■ Directive 1 ■
Write out the records verbatim, from the line containing "Edit the Parameter Set BCBS filter" through the last line of the records.

■ Extract provided ■
急 ! F5 數 Locus 9q1

(7) Let the pool side line be the x - axis.
Let the status of a fish be on the y - axis and at a distance of k from the pool side. So co - ordinates of the status is ( 0, - k).
Let co - ordinates of the boat be (x, y).
So distance of the boat to the pool side = - y.
Distance between the boat and the status
= sqrt [( x - 0)^2 + (y - k)^2]
Since the distance is always the same,
so sqrt [ (x - 0)^2 + (y - k)^2] = - y
x^2 + (y - k)^2 = y^2
x^2 + y^2 - 2ky + k^2 = y^2
2ky = x^2 + k^2
y = (1/2k)(x^2 + k^2) which is a parabola with axis of symmetry x = 0, that is the y - axis = the perpendicular line passing through the status and the pool side.
(8)
Let ABC be the y - axis and line CL be the x - axis.
Let B be ( 0, b), so A is (0, 2b).
Let P be (x, y)

■ Directive 2 ■
Continue the worked locus problems from the point where they stop.

■ Provided information ■
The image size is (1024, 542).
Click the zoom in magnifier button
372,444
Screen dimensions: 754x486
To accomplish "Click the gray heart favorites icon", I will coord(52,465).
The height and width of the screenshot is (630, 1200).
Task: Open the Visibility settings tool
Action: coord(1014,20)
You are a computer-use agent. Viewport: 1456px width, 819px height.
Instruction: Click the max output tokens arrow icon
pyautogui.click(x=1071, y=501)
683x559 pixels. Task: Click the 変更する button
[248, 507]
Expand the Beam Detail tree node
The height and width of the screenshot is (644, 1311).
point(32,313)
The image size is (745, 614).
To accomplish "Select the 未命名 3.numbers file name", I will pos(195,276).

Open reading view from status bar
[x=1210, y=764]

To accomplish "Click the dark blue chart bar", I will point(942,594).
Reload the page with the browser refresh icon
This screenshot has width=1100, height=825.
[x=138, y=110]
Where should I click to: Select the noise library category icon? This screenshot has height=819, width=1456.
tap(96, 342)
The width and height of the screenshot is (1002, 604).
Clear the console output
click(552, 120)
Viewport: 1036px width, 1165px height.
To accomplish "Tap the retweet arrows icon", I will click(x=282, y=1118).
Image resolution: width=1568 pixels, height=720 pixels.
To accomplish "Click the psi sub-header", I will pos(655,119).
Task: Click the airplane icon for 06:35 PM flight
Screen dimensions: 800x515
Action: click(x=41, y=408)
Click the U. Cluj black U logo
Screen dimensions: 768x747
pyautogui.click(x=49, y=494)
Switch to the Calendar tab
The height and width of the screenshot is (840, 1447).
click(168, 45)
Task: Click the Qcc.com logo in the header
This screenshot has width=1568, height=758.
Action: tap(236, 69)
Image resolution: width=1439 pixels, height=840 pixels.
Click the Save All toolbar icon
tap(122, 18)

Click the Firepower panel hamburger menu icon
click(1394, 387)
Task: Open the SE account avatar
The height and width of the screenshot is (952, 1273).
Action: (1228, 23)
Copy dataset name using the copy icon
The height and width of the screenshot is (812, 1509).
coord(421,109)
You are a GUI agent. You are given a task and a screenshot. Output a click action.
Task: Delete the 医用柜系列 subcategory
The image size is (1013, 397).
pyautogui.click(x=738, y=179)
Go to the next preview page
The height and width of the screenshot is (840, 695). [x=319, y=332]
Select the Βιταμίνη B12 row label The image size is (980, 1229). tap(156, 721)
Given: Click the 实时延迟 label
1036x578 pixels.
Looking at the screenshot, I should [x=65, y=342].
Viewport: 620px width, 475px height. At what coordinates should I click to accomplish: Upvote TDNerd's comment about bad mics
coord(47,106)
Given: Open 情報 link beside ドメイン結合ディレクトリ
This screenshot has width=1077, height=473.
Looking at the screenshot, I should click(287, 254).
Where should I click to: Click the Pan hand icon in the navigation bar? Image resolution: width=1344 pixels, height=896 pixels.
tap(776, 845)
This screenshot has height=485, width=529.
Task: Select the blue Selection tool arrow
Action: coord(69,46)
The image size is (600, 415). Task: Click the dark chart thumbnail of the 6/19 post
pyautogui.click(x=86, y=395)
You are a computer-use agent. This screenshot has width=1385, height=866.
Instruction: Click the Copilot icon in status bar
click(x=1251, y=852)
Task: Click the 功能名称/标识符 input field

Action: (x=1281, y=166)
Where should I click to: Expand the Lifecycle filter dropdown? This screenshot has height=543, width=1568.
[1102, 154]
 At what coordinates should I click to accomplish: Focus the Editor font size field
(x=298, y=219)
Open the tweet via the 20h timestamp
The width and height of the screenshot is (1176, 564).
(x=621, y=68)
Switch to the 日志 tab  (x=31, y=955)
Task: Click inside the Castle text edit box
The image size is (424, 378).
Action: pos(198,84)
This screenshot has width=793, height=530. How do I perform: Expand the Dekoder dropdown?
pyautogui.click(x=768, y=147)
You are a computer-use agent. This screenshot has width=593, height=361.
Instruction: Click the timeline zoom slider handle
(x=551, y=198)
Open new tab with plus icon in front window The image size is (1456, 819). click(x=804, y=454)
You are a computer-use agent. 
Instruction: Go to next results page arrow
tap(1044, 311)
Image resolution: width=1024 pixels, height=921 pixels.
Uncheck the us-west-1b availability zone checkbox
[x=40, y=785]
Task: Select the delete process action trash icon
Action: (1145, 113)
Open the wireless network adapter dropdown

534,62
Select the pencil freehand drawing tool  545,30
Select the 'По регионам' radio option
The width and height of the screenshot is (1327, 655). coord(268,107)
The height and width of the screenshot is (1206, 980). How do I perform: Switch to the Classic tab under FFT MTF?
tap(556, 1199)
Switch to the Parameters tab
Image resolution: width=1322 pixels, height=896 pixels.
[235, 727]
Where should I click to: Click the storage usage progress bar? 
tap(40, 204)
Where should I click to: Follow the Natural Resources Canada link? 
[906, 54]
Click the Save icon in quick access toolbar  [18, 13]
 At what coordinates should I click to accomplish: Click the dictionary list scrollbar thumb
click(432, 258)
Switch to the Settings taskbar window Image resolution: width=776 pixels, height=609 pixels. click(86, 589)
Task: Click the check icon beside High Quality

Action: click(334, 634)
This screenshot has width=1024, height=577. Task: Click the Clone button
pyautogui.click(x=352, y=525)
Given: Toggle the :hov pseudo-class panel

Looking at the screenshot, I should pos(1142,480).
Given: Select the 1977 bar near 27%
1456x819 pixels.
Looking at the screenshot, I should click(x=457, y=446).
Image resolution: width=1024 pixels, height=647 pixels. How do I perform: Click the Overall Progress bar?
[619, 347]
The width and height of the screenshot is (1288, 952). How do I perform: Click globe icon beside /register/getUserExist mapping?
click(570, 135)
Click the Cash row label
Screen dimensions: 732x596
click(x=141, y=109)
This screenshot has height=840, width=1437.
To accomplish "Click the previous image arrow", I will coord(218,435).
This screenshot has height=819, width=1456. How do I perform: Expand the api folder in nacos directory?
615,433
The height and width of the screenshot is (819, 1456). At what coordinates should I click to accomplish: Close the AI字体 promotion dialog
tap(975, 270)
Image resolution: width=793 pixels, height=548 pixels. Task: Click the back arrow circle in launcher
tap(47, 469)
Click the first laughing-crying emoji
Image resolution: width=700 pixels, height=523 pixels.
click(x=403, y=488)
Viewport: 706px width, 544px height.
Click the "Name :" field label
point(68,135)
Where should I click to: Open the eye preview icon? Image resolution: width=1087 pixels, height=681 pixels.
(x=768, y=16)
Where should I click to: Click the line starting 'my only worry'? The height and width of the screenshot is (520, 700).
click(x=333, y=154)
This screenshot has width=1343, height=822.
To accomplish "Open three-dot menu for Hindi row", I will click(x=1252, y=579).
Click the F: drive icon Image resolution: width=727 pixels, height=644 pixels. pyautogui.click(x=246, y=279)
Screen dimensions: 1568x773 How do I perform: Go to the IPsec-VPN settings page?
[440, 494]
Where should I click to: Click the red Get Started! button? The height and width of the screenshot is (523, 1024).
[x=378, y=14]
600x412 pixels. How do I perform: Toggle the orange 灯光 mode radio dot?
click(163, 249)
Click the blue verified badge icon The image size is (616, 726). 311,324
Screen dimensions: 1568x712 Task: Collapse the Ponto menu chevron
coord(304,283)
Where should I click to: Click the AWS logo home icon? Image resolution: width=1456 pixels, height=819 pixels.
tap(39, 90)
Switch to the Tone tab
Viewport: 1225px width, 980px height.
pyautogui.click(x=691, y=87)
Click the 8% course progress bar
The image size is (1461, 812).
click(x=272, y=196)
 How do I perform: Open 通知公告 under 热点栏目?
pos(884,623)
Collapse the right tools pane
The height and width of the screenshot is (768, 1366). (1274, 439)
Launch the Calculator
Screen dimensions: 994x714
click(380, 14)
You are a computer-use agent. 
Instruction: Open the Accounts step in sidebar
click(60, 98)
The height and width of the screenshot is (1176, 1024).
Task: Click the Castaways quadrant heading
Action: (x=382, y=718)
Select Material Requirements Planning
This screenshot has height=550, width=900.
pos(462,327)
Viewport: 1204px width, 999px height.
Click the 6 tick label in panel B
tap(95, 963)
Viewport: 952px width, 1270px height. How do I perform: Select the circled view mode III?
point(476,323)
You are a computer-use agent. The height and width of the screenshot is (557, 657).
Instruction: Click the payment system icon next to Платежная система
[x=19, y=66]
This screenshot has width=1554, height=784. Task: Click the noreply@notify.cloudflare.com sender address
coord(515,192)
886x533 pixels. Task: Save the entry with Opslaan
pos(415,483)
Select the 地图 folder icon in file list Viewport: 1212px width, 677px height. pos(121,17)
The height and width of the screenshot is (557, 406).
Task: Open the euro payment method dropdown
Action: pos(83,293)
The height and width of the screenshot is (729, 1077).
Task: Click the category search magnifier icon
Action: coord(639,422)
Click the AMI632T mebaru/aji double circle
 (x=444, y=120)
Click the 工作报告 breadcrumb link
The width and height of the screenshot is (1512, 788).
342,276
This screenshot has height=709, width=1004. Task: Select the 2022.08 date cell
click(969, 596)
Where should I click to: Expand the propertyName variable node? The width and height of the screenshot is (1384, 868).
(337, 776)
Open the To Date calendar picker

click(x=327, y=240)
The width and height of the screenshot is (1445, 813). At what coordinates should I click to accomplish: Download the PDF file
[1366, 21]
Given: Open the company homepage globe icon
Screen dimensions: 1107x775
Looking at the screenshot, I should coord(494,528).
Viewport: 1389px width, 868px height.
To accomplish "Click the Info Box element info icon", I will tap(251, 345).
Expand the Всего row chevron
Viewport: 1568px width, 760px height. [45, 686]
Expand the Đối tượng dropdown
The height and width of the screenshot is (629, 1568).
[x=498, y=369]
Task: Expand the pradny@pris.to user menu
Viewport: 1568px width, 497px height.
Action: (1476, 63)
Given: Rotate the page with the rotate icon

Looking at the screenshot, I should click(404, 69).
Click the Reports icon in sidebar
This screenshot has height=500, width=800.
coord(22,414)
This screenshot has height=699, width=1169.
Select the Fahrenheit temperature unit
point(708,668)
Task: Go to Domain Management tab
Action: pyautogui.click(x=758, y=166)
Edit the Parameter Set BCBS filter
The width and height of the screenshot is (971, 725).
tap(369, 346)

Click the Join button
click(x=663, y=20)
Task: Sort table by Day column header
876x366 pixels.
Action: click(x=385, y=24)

■ Expected answer 1 ■
Edit the Parameter Set BCBS filter
The width and height of the screenshot is (971, 725).
tap(369, 346)

Click the Join button
click(x=663, y=20)
Task: Sort table by Day column header
876x366 pixels.
Action: click(x=385, y=24)

■ Expected answer 2 ■
Distance of AP = sqrt [(x - 0)^2 + (y - 2b)^2]
Distance from P to CL = y
Since the 2 distances are equal, so
sqrt[(x - 0)^2 + (y - 2b)^2] = y^2
x^2 + y^2 - 4by + 4b^2 = y^2
4by = x^2 + 4b^2
y = x^2/4b + b
which is a parabola with vertex (0, b) that is point B.
Since b is positive, so the parabola is opening upward.




2012-12-14 08:44:09 補充：
Correction : For Q7, the distance between the boat and the status should be
sqrt [ (x - 0)^2 + ( y + k)^2] because the co - ordinates of the fish is ( 0, - k). So the locus should be y = - x^2/2k - k/2. ( opening downward).

2012-12-14 08:45:47 補充：
Vertex is (0, - k/2)